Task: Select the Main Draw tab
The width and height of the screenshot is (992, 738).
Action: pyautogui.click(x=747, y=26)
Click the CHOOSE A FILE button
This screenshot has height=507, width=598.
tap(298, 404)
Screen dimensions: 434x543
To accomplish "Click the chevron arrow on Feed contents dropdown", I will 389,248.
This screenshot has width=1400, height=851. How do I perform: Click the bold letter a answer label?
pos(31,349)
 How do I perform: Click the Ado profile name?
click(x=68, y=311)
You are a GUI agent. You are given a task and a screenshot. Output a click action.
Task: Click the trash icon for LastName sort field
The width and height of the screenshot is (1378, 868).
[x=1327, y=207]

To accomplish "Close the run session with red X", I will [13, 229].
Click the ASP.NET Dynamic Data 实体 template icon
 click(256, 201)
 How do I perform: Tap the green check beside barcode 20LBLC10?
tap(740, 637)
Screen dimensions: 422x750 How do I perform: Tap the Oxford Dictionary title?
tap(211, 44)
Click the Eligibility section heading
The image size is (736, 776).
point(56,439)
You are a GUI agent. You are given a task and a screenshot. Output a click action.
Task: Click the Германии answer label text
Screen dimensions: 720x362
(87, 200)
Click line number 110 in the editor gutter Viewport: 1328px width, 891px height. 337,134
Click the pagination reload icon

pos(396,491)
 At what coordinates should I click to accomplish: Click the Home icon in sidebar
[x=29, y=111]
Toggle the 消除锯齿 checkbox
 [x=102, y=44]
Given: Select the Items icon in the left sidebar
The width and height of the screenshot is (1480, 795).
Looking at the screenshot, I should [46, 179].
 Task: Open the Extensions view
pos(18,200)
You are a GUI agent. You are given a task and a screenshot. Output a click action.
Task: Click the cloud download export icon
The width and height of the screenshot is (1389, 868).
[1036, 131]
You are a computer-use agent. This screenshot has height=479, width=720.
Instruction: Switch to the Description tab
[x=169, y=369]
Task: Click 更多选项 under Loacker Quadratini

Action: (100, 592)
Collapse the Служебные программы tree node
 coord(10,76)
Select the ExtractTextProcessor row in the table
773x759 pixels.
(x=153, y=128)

_ _ _

_Challenge_.
Reproduce everything in the listing above, from the line containing "Task: Click 更多选项 under Loacker Quadratini" down to the end of the listing.

_Worked answer_.
Task: Click 更多选项 under Loacker Quadratini

Action: (100, 592)
Collapse the Служебные программы tree node
 coord(10,76)
Select the ExtractTextProcessor row in the table
773x759 pixels.
(x=153, y=128)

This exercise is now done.